Mayo Clinic study presented at the annual meeting of the American College of Gastroenterology this October, on 385 cases in 1991-2005 period concluded that the incidence of C. difficile bacterial infection is on the rise in both hospital-like and community settings. The latter tend to be among younger individuals - median age 50 vs. 72 with hospital-acquired infection - and less severe.

 According to study's senior author, Darrell Pardi, the main cause for this rise in incidence of C. difficile infection is probably the steady uptrend in use of antibiotics, with the bacteria getting increasingly resistant to them. In addition, while antibiotics kill pathogens, they also

kill friendly intestinal bacteria,

allowing more resistant pathogens like C. difficile to grow out of control.

Toxins produced by the bacteria attack intestinal lining, causing variety of symptoms, including those potentially life-threatening.

Last fall, The Association of Professionals in Infection Control and Epidemiology, INC. (APIC) has concluded its large, nation-wide study on the status and trends of Clostridium difficile infection in the U.S. (National Prevalence Study of Clostridium difficile in U.S. Healthcare Facilities).
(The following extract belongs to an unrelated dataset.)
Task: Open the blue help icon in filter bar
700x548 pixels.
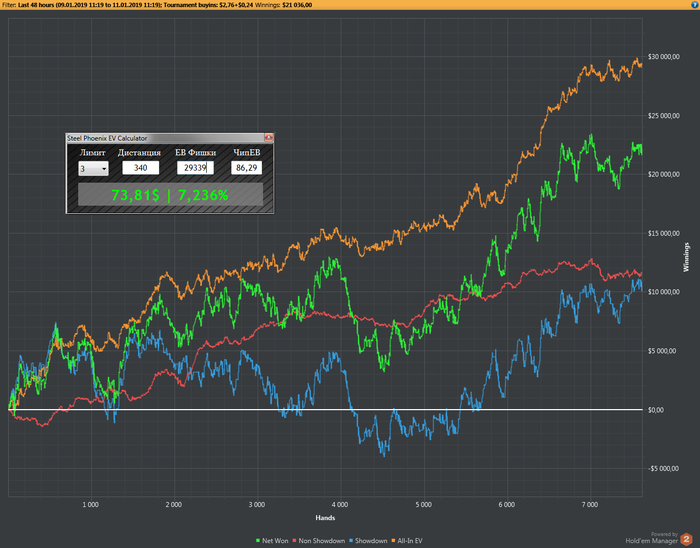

It included all types and sizes of medical facilities in 47 states, with a total of over 110,000 patients during survey period. Among them were 1443 identified cases of C. difficile infection.

These are the main findings.

13 in every 1,000 inpatients (1.3%) were infected; that is 6.5 to 20 times higher rate than previous incidence estimates

85% of them were on medical services (i.e. treated for chronic diseases)

69% were over 60 years of age

72% were considered health-care associated infections

27% required ICU

79% had antibiotic exposure

average mortality was 4.2%

The study cites wider list of factors contributing to the spread of C. difficile infections: growing older population, widespread use of broad-spectrum antibiotics, inadequate health care facilities hygiene levels, inadequate infection control measures and emergence of a more virulent C. difficile strain, NAP1.

 This new strain (North American Pulse-field type 1), with unique genotype known as toxinotype III, has higher production of the two "standard" C. difficile toxins, produces an additional toxin and apparently is resistant to fluoroquinolones (large group of broad-spectrum antibiotics).

That is the warning that this nasty little bug, named Clostridium difficile - just one of many pathogens that surround, or inhabit us - delivers: "Watch out - or else!"

We may wake up tomorrow to face an army of superbugs that we created, and have no defense against.